Several tour companies offer adventure travel experiences of the Manu wilderness, and a chance to explore its flora, fauna and even meet the native population. The most popular mammal sights in Manu are the jaguars, pumas, giant armadillos, tapirs, two-toed sloths and tamarins. They are just a few of the more than 160 species that call the area home. Over 1,000 species of birds live her, too. They include the great tinamou, herons, macaws, vultures, condors and giant hummingbirds.
In the water, more than 150 kinds of amphibians share the water with over 130 species of reptiles. Caimans, boas, anacondas, river turtles and coral snakes abound. An astounding 1,300 species of butterflies, 650 species of beetles, 300 species of ants, as well as 300 and 200 specie respectively of ants and fish complete the amazing biodiversity of this tropical haven.

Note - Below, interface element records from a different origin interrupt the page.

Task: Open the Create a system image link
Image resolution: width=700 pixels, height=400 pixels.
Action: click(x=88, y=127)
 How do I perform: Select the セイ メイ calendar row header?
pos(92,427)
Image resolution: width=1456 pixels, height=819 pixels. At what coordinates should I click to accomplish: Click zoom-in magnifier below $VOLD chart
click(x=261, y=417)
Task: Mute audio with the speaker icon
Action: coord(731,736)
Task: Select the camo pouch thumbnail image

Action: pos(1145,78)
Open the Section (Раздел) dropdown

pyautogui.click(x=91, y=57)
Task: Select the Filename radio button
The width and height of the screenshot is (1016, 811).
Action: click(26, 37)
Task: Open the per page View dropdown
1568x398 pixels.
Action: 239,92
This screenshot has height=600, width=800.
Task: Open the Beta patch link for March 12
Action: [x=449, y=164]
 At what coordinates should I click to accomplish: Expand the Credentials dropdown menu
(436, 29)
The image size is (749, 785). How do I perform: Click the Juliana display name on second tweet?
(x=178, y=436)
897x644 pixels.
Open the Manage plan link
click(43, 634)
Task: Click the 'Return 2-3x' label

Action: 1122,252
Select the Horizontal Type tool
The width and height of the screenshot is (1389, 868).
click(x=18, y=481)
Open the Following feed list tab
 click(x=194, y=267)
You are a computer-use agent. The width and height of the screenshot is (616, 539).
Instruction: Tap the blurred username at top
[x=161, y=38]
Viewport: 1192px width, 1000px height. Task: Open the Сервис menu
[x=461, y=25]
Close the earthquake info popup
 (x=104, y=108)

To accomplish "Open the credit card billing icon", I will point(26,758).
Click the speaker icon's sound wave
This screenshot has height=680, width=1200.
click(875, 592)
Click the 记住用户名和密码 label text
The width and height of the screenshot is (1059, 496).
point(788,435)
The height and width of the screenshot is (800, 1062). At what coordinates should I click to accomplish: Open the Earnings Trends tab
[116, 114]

The vast expanse has been divided into four areas. The Restricted Zone is accessible only to researchers and contains pristine forests where indigenous populations reside, some of whom have chosen voluntary isolation. There is a Recuperation Zone which allows areas that have been damaged a chance to recover. The Cultural Zone is the location of human settlements. Finally, the reserved zone is where most of your adventure will take place – it is designated or both research and recreation. Licensed operators will also be able to take you to certain areas of the reserved zones.
Each adventure trip takes you into the wilderness for an authentic experience of life inside. Paths snake through the untouched forests and tall towers with viewing points interspersed along the treetop walkway give you a glimpse of the otherwise inaccessible canopy life. Get up close to caimans sunning themselves on sandy shores and beware of inquisitive tamarins, the world’s smallest monkeys who love to sneak up behind you! Fall asleep surrounded by the strange but beautiful sounds of the forest every night.
The Manu wilderness is generally wet and humid all year round. There are dry seasons, but rain may well fall during them, too! The stretch between July and September is the best to maximize your chances of seeing the most animals and birds while remaining dry.